## Short problem:
Rewrite the material starting at the line containing "Given: Click the 小雨转阴 weather description" and ending at the line containing "[x=313, y=305]", replacing "chat bubble" with "speech bubble" and leaving everything else unchanged.

## Input rows:
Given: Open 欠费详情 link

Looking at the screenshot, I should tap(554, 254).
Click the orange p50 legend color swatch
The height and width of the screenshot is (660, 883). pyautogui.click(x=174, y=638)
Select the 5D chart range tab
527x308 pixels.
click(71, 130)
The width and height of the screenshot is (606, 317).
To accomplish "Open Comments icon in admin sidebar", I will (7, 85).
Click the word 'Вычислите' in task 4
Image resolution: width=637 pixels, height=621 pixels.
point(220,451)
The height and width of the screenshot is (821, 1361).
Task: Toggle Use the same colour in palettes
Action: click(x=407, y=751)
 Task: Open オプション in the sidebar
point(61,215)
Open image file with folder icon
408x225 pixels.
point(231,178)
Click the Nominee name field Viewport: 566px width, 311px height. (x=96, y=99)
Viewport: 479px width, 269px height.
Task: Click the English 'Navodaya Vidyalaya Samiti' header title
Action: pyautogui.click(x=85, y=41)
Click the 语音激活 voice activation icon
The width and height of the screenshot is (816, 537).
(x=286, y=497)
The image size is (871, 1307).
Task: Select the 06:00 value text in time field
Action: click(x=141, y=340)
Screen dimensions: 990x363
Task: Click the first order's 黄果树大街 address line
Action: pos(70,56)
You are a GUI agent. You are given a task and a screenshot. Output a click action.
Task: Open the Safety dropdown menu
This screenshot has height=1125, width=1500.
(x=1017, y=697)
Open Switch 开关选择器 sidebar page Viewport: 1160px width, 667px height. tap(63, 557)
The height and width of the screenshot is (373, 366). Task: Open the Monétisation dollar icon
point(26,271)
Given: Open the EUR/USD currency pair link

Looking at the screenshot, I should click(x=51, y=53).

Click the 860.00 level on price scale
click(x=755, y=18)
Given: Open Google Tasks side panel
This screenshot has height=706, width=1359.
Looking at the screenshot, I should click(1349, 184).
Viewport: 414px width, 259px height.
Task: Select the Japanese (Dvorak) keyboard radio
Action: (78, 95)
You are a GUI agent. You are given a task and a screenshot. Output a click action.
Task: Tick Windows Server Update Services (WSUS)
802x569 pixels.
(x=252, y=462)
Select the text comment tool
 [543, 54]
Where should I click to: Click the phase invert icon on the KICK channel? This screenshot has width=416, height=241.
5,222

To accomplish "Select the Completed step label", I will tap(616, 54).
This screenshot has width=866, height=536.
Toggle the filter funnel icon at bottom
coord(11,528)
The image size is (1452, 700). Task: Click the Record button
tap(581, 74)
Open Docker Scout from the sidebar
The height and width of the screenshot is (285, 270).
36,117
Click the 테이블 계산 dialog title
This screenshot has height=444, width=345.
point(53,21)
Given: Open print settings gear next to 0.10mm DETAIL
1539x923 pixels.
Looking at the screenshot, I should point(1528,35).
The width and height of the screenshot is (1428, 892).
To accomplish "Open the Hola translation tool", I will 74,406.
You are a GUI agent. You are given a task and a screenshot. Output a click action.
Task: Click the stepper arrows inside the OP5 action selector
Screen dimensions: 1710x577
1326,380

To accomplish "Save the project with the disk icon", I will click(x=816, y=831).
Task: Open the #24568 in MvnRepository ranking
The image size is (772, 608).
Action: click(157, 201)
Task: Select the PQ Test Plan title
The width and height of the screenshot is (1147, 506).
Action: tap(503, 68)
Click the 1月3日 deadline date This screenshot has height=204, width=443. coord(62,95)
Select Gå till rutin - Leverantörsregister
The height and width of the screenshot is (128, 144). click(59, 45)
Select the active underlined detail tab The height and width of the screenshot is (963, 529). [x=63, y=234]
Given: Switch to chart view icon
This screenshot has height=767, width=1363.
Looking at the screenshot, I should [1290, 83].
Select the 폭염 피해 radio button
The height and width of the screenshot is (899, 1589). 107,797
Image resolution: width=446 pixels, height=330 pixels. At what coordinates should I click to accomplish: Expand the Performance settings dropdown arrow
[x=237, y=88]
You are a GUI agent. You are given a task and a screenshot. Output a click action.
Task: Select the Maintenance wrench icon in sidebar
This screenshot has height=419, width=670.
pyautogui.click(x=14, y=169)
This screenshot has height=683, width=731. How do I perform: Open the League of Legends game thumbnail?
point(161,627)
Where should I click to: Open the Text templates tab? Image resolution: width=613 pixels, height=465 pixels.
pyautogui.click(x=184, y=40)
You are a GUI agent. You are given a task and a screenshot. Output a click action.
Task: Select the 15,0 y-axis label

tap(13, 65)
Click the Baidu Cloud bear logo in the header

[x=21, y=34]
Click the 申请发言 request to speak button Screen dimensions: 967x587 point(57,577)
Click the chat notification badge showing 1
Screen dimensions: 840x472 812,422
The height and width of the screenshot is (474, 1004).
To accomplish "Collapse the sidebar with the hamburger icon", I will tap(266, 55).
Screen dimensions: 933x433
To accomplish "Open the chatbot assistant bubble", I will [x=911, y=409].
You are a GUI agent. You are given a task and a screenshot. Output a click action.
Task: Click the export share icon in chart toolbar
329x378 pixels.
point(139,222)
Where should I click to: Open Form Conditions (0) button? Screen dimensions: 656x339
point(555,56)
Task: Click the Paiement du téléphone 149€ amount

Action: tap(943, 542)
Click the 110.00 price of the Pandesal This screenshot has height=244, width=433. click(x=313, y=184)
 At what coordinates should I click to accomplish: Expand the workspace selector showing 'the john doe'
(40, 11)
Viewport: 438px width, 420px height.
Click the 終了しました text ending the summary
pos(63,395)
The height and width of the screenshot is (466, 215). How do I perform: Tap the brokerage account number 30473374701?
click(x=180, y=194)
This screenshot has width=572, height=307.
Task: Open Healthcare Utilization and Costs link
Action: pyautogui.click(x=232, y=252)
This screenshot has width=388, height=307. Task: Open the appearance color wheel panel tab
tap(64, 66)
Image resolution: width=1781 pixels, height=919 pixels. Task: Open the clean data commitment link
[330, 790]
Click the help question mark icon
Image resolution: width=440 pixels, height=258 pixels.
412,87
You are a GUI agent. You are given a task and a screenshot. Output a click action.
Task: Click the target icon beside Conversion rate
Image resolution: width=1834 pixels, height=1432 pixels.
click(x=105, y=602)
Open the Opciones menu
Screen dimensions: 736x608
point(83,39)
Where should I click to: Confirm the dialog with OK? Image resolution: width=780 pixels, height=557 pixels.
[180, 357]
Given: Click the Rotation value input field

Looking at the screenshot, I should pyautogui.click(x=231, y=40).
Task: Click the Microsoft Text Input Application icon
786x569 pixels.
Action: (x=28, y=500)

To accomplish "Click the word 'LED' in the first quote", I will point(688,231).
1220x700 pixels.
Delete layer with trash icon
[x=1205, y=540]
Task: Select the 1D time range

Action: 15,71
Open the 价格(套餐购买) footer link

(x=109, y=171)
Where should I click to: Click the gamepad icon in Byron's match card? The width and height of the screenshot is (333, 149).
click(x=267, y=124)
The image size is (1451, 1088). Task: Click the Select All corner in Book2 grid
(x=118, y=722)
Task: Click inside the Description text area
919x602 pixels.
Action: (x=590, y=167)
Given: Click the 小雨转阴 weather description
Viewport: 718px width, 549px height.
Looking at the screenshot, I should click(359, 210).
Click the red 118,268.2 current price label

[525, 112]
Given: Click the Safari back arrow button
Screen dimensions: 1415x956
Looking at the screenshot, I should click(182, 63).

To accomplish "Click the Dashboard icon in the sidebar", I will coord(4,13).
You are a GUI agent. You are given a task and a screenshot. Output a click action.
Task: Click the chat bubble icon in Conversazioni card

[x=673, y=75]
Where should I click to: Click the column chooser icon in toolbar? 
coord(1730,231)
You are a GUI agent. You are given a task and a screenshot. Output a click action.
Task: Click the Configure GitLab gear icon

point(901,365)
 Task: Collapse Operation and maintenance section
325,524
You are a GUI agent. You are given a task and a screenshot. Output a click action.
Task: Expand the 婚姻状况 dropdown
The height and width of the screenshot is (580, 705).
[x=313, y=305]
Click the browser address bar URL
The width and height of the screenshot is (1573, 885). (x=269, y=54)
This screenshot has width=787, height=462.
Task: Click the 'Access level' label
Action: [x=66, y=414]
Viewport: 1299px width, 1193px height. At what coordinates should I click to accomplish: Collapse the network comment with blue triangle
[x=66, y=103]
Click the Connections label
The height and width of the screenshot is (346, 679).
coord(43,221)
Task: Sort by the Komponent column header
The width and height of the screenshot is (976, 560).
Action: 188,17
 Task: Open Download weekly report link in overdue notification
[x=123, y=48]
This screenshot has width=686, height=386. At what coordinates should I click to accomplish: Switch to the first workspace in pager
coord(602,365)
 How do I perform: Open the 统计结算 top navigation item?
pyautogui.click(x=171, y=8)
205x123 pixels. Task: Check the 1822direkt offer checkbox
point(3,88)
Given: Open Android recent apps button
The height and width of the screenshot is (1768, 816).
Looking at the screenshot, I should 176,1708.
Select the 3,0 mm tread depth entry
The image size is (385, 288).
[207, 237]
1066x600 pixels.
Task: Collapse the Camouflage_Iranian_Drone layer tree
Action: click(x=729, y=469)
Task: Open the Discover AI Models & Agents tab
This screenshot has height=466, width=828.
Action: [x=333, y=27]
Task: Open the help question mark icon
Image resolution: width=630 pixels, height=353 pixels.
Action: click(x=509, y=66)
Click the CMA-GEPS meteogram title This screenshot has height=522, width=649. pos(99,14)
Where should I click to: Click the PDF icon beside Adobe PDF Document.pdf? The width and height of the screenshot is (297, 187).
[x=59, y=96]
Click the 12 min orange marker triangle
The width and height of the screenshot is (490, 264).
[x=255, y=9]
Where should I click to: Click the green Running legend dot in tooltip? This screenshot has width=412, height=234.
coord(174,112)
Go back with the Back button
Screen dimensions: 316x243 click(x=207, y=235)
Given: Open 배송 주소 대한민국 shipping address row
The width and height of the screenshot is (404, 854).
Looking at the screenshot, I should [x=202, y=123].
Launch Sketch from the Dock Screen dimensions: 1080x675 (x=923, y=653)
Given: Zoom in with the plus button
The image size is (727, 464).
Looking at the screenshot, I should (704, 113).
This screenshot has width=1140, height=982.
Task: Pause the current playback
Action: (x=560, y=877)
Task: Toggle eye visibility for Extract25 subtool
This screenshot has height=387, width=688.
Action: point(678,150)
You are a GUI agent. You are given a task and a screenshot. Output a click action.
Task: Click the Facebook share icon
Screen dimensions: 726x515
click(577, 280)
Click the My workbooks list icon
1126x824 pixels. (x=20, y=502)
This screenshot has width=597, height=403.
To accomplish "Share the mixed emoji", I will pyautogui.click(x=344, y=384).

## Solution to this problem:
Given: Click the 小雨转阴 weather description
Viewport: 718px width, 549px height.
Looking at the screenshot, I should click(359, 210).
Click the red 118,268.2 current price label

[525, 112]
Given: Click the Safari back arrow button
Screen dimensions: 1415x956
Looking at the screenshot, I should click(182, 63).

To accomplish "Click the Dashboard icon in the sidebar", I will coord(4,13).
You are a GUI agent. You are given a task and a screenshot. Output a click action.
Task: Click the speech bubble icon in Conversazioni card

[x=673, y=75]
Where should I click to: Click the column chooser icon in toolbar? 
coord(1730,231)
You are a GUI agent. You are given a task and a screenshot. Output a click action.
Task: Click the Configure GitLab gear icon

point(901,365)
 Task: Collapse Operation and maintenance section
325,524
You are a GUI agent. You are given a task and a screenshot. Output a click action.
Task: Expand the 婚姻状况 dropdown
The height and width of the screenshot is (580, 705).
[x=313, y=305]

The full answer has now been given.